Ces mauvaises habitudes alimentaires varient-elles d’une saison à l’autre ?

Malheureusement on trouve absolument tout et n’importe quoi durant toute l’année, ce qui, en soi, est mauvais pour la santé. Il est donc impératif qu’on reprenne systématiquement les bonnes habitudes et qu’on consomme des fruits et légumes de la saison.

Il y a dans l’alimentation deux concepts, l’acquisition de l’énergie et sa dépense. Que peut-on savoir à ce propos?

Nous acquérons de l’énergie par la nourriture et maintenant il faut dépenser cette énergie qui nous est nécessaire pour le métabolisme basal. Lequel permet à l’être humain de vivre simplement, aux muscles de se contracter, au cœur de battre, à la respiration et la transpiration de se faire. Et même pendant notre sommeil, nous consommons de l’énergie. Cette partie prend 60% de l’énergie. Le reste n’étant pas utilisé, elle finit par s’accumuler et faire des graisses. D’où l’importance de faire la marche pour faire fluidifier cette énergie. On peut aussi éviter l’ascenseur, sinon ne pas l’utiliser quand on descend.
Nous demandons souvent aux femmes de faire une heure de marche, mais la sécurité à Casablanca est telle qu’elles ne préfèrent pas du tout y penser. Dans ce cas, nous avons des machines qu’on appelle des adjuvants qui vont aider à perdre ces amas graisseux et faciliter la musculation. Laquelle arrive à brûler, donc à utiliser cette énergie emmagasinée sous forme de graisse.

Pour nombre de personnes, régime minceur rime avec restriction. Pouvez-vous nous éclairer sur cette méthode ?

Il y a un fond de vérité. Si vous avez dégusté 3000 cal/j alors que vous avez besoin de 2500cal/j, il faut absolument retirer une partie de graisse pour revenir aux besoins normaux. Cela dit, il y a beaucoup d’idées fausses comme sauter les repas, ne pas prendre de petit déjeuner. Ça ne va seulement faciliter mais accélérer la partie de poids. Ils ont tort parce que notre corps est une machine merveilleuse, seulement elle a été conçue et adaptée à la préhistoire.

La diététique va-t-elle forcément de pair avec une consommation de produits biologiques ?

La diététique nous apprend simplement les nutriments à consommer, la quantité, quand et comment préparer,... L’agriculture biologique a énormément d’intérêt dans la mesure où vous avez un aliment qui est dans sa totalité. C’est-à-dire, vous ne prenez pas simplement un principe actif de l’aliment que vous concentrez et structurez. Etant donné que cet aliment est biologique, vous n’avez ni esthétique ni graisse à l’excès. Maintenant, je ne dirai pas à tout le monde de manger bio vu que c’est encore trop cher.

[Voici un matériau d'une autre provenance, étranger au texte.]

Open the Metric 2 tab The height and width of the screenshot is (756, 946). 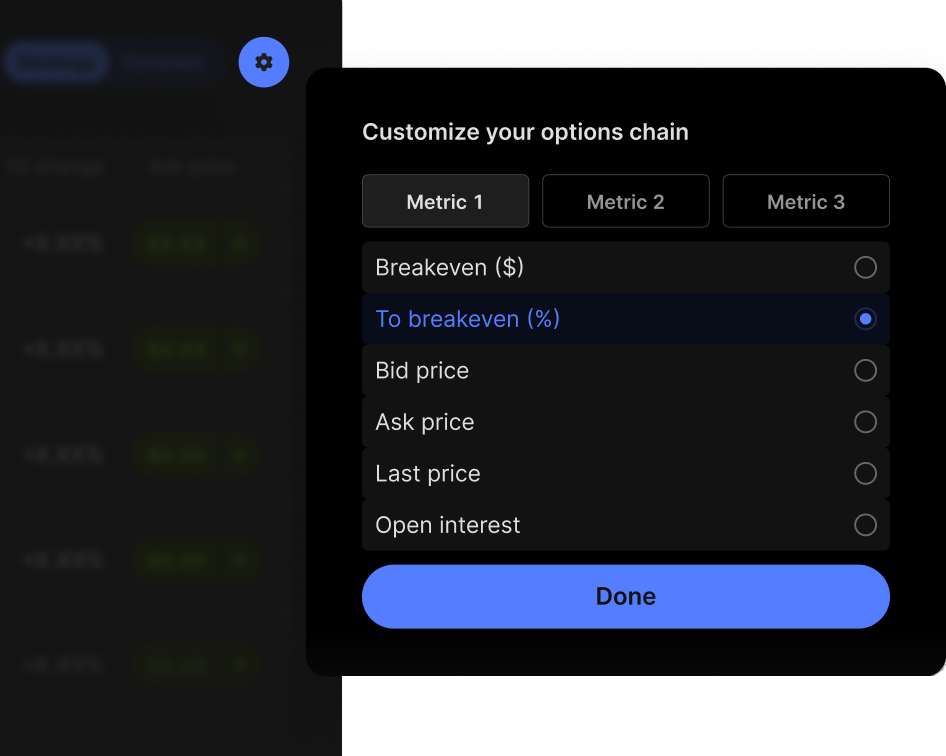tap(625, 202)
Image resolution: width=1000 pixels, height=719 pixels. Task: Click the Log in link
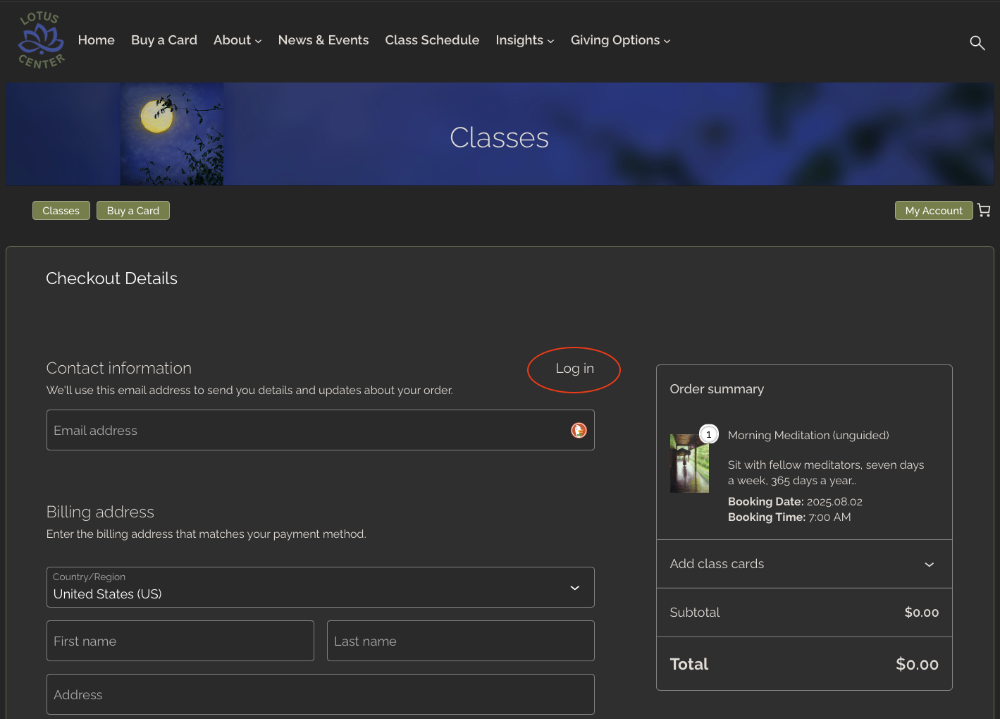coord(574,369)
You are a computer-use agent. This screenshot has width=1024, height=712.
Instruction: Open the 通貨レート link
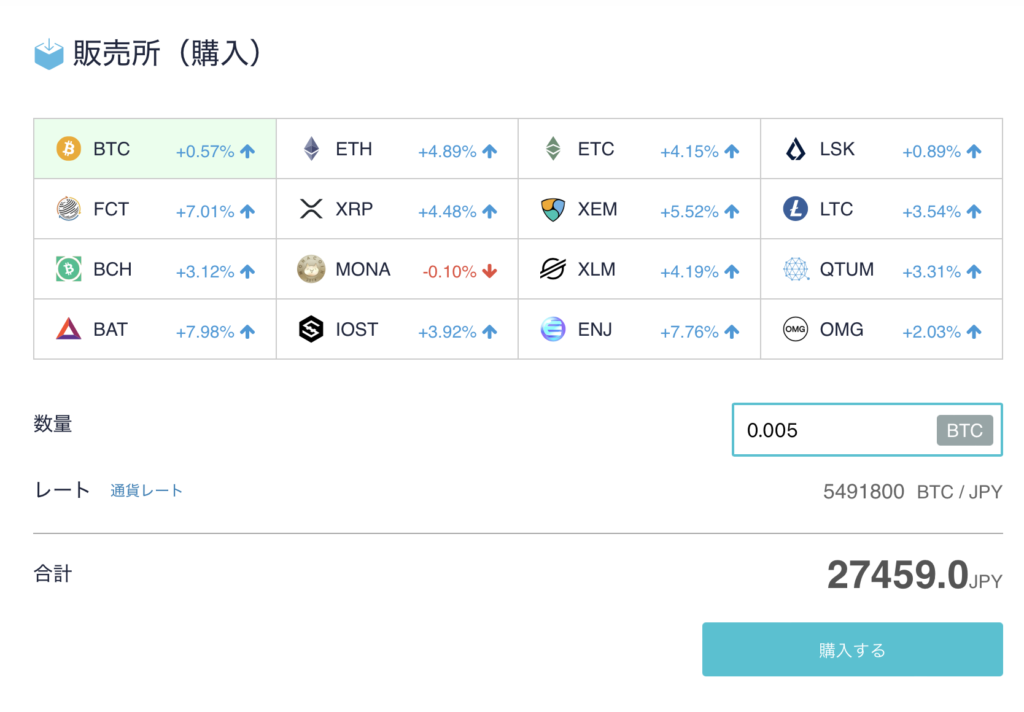(x=146, y=491)
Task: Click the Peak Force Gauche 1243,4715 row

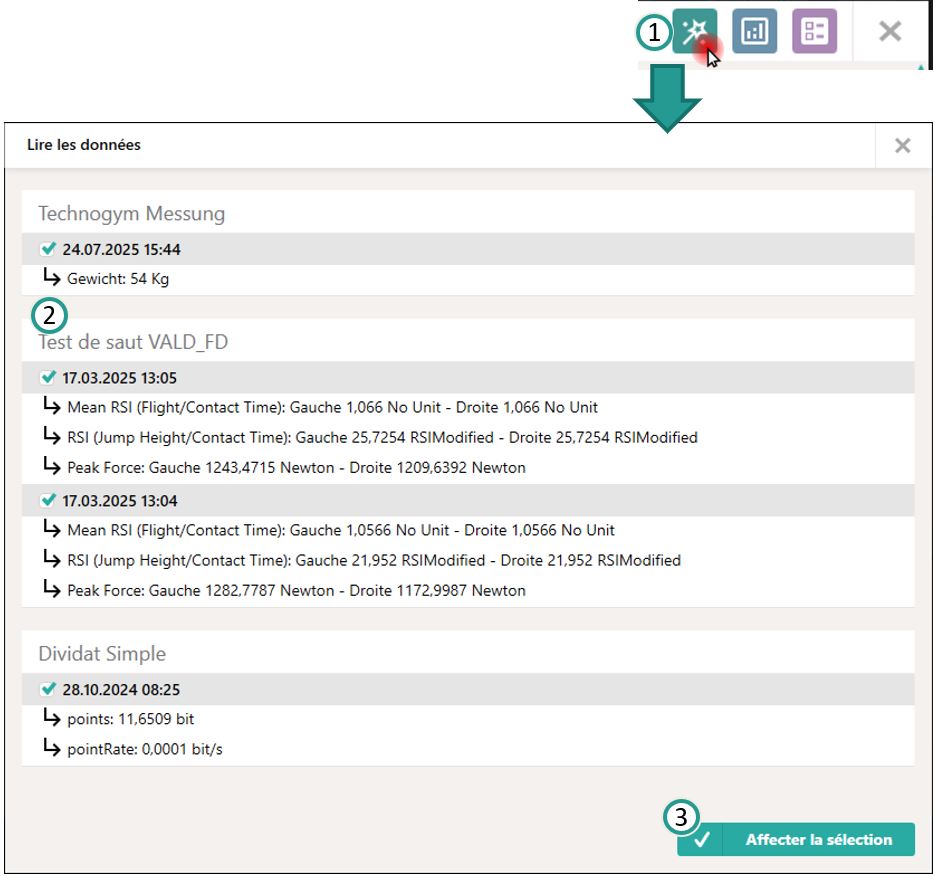Action: click(x=296, y=467)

Des conseils en guise de conclusion?

Il faut revenir au naturel, respecter d’abord les sensations, manger quand on a faim et ne pas abuser de la nourriture. Nous avons de la chance d’être un pays méditerranéen et de disposer de beaucoup de choses, poisson, légumes et fruits. Ainsi que deux huiles absolument merveilleuses, l’huile d’olive et d’argan, qui ont beaucoup d’avantages et se complètent parfaitement. Il faut juste arriver à varier les nourritures, éviter la monotonie (ne pas manger tous les jours pareil même si on change de préparation).
Ne pas oublier d’utiliser les épices. Par contre, il faut diminuer le sel voire le supprimer. Tout comme vous devez diminuer fortement le sucre.